= Nirmal Bose =

American electrical engineer and professor

Nirmal Bose (died November 23, 2009) was a professor in the Pennsylvania State University Electrical Engineering Department, from 1986 until his death. Before joining the Penn State faculty, he taught at Syracuse University and the University of Pittsburgh.

Bose was a world-renowned expert in multidimensional signals and systems theory. He investigated high-resolution reconstructions of blurred and noisy images, and processing of noisy images. Bose has been internationally recognized for his scientific papers and books including Applied Multidimensional Systems Theory, and Digital Filters: Theory and Applications. He coauthored the texts Multidimensional Systems: Progress, Directions and Open Problems, Neural Networks Fundamentals: with Graphs, Algorithms, and Applications, and Multidimensional Systems Theory and Applications. Bose was the founding editor-in-chief of the International Journal on Multidimensional Systems and Signal Processing and served as associate editor for The Journal of the Franklin Institute, Circuits, Systems and Signal Processing, and IEEE Transactions on Circuits and Systems.

Bose received his B.Tech. (with honors) from IIT Kharagpur, M.S. from Cornell University and Ph.D. from Syracuse University, all in electrical engineering. Bose was elected to be a Fellow of Institute of Electrical and Electronics Engineers (IEEE) in 1981 for his contributions to multidimensional systems theory and circuits and systems education.

Upon his death, the head of the Penn State electrical engineering department wrote, "Dr. Bose was a world renowned expert in the field of multidimensional signals and systems who brought great international visibility and prestige to our department."
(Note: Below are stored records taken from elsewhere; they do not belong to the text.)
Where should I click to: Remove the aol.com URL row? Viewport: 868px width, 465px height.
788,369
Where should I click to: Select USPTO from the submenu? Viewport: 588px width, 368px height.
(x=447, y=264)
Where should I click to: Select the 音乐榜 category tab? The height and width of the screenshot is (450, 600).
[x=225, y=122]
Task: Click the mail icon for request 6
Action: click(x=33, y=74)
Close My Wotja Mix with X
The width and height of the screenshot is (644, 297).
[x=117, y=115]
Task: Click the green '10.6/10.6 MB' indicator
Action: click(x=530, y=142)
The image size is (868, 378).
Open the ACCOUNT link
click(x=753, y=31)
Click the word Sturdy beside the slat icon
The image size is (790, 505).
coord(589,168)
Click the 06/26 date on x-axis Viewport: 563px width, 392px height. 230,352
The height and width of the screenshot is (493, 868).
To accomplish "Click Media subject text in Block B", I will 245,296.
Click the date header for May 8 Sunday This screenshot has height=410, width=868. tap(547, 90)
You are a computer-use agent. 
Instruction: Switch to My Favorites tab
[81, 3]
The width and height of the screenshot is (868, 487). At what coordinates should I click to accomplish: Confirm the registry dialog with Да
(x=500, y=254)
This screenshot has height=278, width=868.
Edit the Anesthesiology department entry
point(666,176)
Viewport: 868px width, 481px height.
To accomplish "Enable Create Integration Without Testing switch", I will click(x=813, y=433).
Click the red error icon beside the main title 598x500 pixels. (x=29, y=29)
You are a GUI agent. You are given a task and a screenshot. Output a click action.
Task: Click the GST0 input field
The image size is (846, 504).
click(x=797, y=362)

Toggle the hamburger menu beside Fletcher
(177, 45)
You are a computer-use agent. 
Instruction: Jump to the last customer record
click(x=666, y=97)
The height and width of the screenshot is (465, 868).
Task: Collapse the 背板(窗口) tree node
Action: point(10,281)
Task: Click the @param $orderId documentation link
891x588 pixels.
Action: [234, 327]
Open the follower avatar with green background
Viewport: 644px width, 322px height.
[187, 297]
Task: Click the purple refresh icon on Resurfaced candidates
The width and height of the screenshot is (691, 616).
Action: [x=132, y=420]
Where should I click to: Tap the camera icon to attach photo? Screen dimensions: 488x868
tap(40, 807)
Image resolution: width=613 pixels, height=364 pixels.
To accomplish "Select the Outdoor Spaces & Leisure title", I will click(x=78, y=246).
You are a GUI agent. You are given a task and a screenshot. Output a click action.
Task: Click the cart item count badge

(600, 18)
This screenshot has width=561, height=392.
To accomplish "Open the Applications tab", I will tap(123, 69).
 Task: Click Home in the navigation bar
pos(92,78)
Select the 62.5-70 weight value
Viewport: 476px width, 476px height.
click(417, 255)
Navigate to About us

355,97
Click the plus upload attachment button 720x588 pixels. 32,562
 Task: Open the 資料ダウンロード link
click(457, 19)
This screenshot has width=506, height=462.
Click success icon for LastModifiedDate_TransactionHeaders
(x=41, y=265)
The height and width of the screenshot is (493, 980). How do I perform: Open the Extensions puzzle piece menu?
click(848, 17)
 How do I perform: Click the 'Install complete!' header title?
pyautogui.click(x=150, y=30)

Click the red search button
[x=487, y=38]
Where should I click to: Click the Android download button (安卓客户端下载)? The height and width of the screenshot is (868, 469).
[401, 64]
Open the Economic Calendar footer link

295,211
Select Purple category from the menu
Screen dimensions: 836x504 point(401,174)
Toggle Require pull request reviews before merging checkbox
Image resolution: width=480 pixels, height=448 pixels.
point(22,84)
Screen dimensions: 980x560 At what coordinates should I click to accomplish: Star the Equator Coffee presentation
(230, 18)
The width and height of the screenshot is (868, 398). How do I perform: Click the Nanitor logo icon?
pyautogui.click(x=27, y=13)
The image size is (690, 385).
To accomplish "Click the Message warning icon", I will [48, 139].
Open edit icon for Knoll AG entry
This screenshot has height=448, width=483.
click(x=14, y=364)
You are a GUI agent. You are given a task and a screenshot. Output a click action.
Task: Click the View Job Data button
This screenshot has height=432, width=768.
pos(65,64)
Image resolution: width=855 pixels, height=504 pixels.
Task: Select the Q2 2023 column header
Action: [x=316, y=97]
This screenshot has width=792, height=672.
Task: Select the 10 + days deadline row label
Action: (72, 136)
Bose served as a visiting faculty at the American University of Beirut at Lebanon, University of Maryland at College Park, University of California at Berkeley, Princeton University and Ruhr University at Bochum. From 1994 to 1995 he served as a United Nations Development Program advisor to the Government of India. He received the Alexander von Humboldt Senior Research Award and the IEEE Third Millennium Merit Medal in 2000. Bose was named the Fetter Endowment University Fellow from 2001–2004, and later the HRB Systems Professor in signal processing.